§ Source passage
++++++++++++++++++++

MOOMINS ON THE RIVIERA
Moomins on the Riviera sees Moomin (Gummerus), his parents Moominpappa (Långbacka) and Moominmma (Sid) and a group of his friends take a trip to discover the delights of the French Riviera. However they soon find out that the reality is not as it looks in the glossy magazines they read at home, leading them to question whether the lifestyle of the rich and famous is all it’s cracked up to be.
The Moomins - the half hippopotamus/half troll-like creatures which inhabit an imaginary valley somewhere in, or near, Finland - have always been divisive where public opinion is concerned: you either love them or hate them, and there has never been much room for middle-ground. Anyone with their feet too firmly planted in reality will most likely not get them. To fully appreciate these imaginary creatures, and their wide circle of equally bizarre friends, you have to have a taste for the strange, as happy living in the realms of fantasy and make-believe as you are in the everyday world.
Saying that, even those who love them will often admit to finding them unsettling too - there’s a side to them that is just a little bit ‘creepy’. Which is what has made Moomintroll, his parents Moominpappa and Moominmamma, his girlfriend Snorkmaiden and their friends so appealing, since they first appeared in author Tove Jansson’s bestselling books in 1945. The best characters from children’s literature and those which stand the test of time often have an ‘edginess’ to them or the adventures in which they find themselves. The inhabitants of Moominvalley, where Jansson’s characters lived, were no exception, frequently at their strongest when facing dangers and everyday predicaments within the boundaries of their own wild and haunting homeland.

++++++++++++++++++++

§ Dataset content
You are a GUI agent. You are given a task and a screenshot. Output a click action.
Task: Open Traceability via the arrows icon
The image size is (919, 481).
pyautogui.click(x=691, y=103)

++++++++++++++++++++

§ Task directions
Reproduce the passage about Moomins on the Riviera word for word, from its title through its final sentence.

§ Answer to this problem
MOOMINS ON THE RIVIERA
Moomins on the Riviera sees Moomin (Gummerus), his parents Moominpappa (Långbacka) and Moominmma (Sid) and a group of his friends take a trip to discover the delights of the French Riviera. However they soon find out that the reality is not as it looks in the glossy magazines they read at home, leading them to question whether the lifestyle of the rich and famous is all it’s cracked up to be.
The Moomins - the half hippopotamus/half troll-like creatures which inhabit an imaginary valley somewhere in, or near, Finland - have always been divisive where public opinion is concerned: you either love them or hate them, and there has never been much room for middle-ground. Anyone with their feet too firmly planted in reality will most likely not get them. To fully appreciate these imaginary creatures, and their wide circle of equally bizarre friends, you have to have a taste for the strange, as happy living in the realms of fantasy and make-believe as you are in the everyday world.
Saying that, even those who love them will often admit to finding them unsettling too - there’s a side to them that is just a little bit ‘creepy’. Which is what has made Moomintroll, his parents Moominpappa and Moominmamma, his girlfriend Snorkmaiden and their friends so appealing, since they first appeared in author Tove Jansson’s bestselling books in 1945. The best characters from children’s literature and those which stand the test of time often have an ‘edginess’ to them or the adventures in which they find themselves. The inhabitants of Moominvalley, where Jansson’s characters lived, were no exception, frequently at their strongest when facing dangers and everyday predicaments within the boundaries of their own wild and haunting homeland.